We built @vectorize-io/hindsight-chat to give Vercel Chat SDK bots persistent, per-user memory with a single handler wrapper. The integration works across Slack, Discord, Teams, Google Chat, GitHub, and Linear — no custom plumbing required.

Installation

npm install @vectorize-io/hindsight-chat

Quick Start

import { Chat } from 'chat';
import { HindsightClient } from '@vectorize-io/hindsight-client';
import { withHindsightChat } from '@vectorize-io/hindsight-chat';
import { streamText } from 'ai';
import { openai } from '@ai-sdk/openai';

const chat = new Chat({ connectors: [/* your connectors */] });
const hindsight = new HindsightClient({ apiKey: process.env.HINDSIGHT_API_KEY });

chat.onNewMention(
withHindsightChat(
{
client: hindsight,
bankId: (msg) => msg.author.userId, // per-user memory
},
async (thread, message, ctx) => {
await thread.subscribe();

const result = await streamText({
model: openai('gpt-4o'),
system: ctx.memoriesAsSystemPrompt(),
messages: [{ role: 'user', content: message.text }],
});

// Stream the response
const chunks: string[] = [];
for await (const chunk of result.textStream) {
chunks.push(chunk);
}
const fullResponse = chunks.join('');
await thread.post(fullResponse);

// Store the conversation in memory
await ctx.retain(
`User: ${message.text}\nAssistant: ${fullResponse}`
);
}
)
);

Configuration

withHindsightChat(options, handler)

withHindsightChat wraps your existing Chat SDK handler and injects memory context automatically.
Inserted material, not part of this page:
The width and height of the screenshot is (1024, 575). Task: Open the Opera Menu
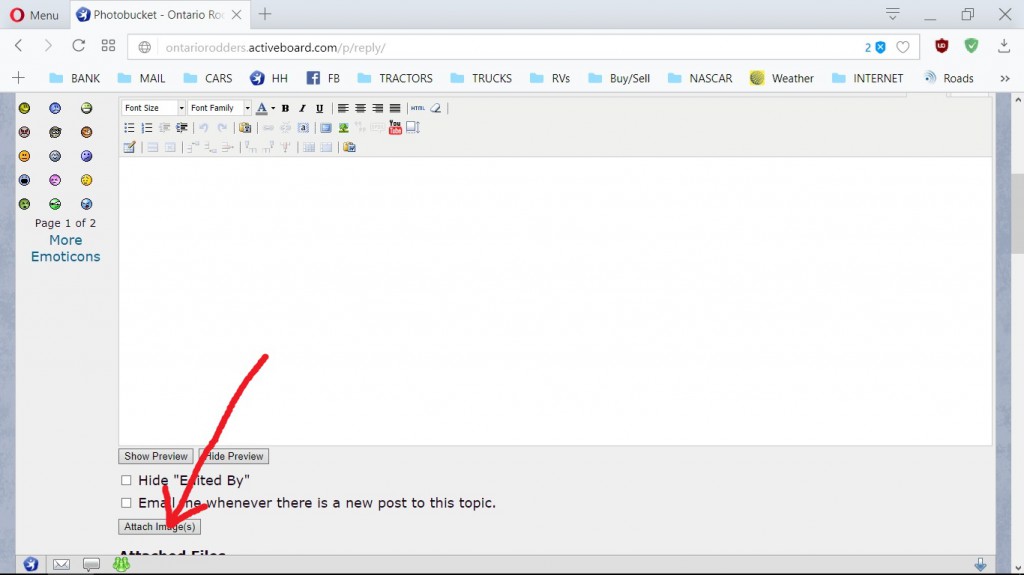34,15
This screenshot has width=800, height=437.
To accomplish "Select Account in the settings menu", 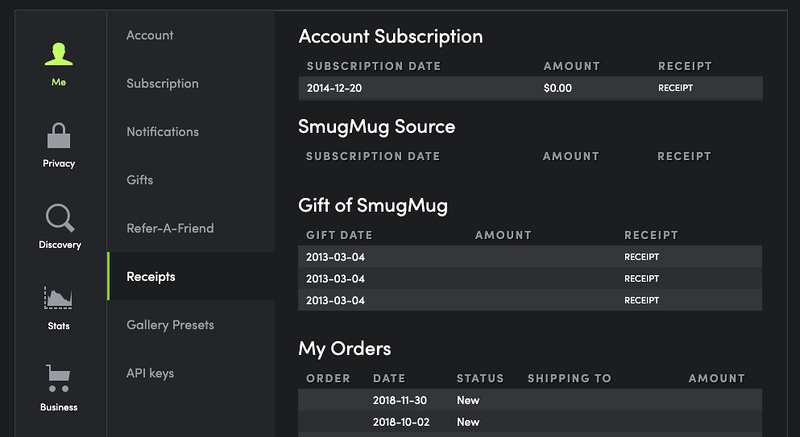I will tap(150, 35).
It returns a standard handler (thread, message) => Promise<void> so it drops in without changing your handler signature.

Options

OptionTypeDefaultDescription
clientHindsightClientrequiredHindsight client instance
bankIdstring | (msg) => stringrequiredMemory bank ID or resolver function
recall.enabledbooleantrueAuto-recall memories before handler
recall.budget'low' | 'mid' | 'high''mid'Processing budget for recall
recall.maxTokensnumberAPI defaultMax tokens for recall results
recall.typesFactType[]allFilter to specific fact types
recall.includeEntitiesbooleantrueInclude entity observations
retain.enabledbooleanfalseAuto-retain inbound messages
retain.asyncbooleantrueFire-and-forget retain
retain.tagsstring[]Tags for retained memories
retain.metadataRecord<string, string>Metadata for retained memories

Context (ctx)

We inject a third ctx argument into your handler that exposes the full Hindsight memory API scoped to the current user's bank:

Property/MethodDescription
ctx.bankIdResolved bank ID
ctx.memoriesArray of recalled memories
ctx.entitiesEntity observations (or null)
ctx.memoriesAsSystemPrompt(options?)Format memories for LLM system prompt
ctx.retain(content, options?)Store content in memory
ctx.recall(query, options?)Search memories
ctx.reflect(query, options?)Reason over memories

Examples

Subscribed Message Handler

chat.onSubscribedMessage(
withHindsightChat(
{
client: hindsight,
bankId: (msg) => msg.author.userId,
recall: { budget: 'high', maxTokens: 1000 },
},
async (thread, message, ctx) => {
const result = await generateText({
model: openai('gpt-4o'),
system: ctx.memoriesAsSystemPrompt(),
messages: [{ role: 'user', content: message.text }],
});
await thread.post(result.text);
}
)
);

Auto-Retain Inbound Messages

chat.onNewMention(
withHindsightChat(
{
client: hindsight,
bankId: (msg) => msg.author.userId,
retain: { enabled: true, tags: ['slack', 'inbound'] },
},
async (thread, message, ctx) => {
// Inbound message is already being retained automatically
const result = await generateText({
model: openai('gpt-4o'),
system: ctx.memoriesAsSystemPrompt(),
messages: [{ role: 'user', content: message.text }],
});
await thread.post(result.text);

// Retain the assistant response separately
await ctx.retain(`Assistant: ${result.text}`, {
tags: ['slack', 'outbound'],
});
}
)
);

Static Bank ID (Shared Memory)

// All users share the same memory bank
chat.onNewMention(
withHindsightChat(
{ client: hindsight, bankId: 'shared-team-memory' },
async (thread, message, ctx) => {
// ...
}
)
);

Error Handling

We designed the integration so that memory failures never break your bot. Auto-recall and auto-retain errors are caught internally, logged as warnings, and the handler continues with empty memories. Manual ctx.retain(), ctx.recall(), and ctx.reflect() calls propagate errors normally so you can handle them as needed.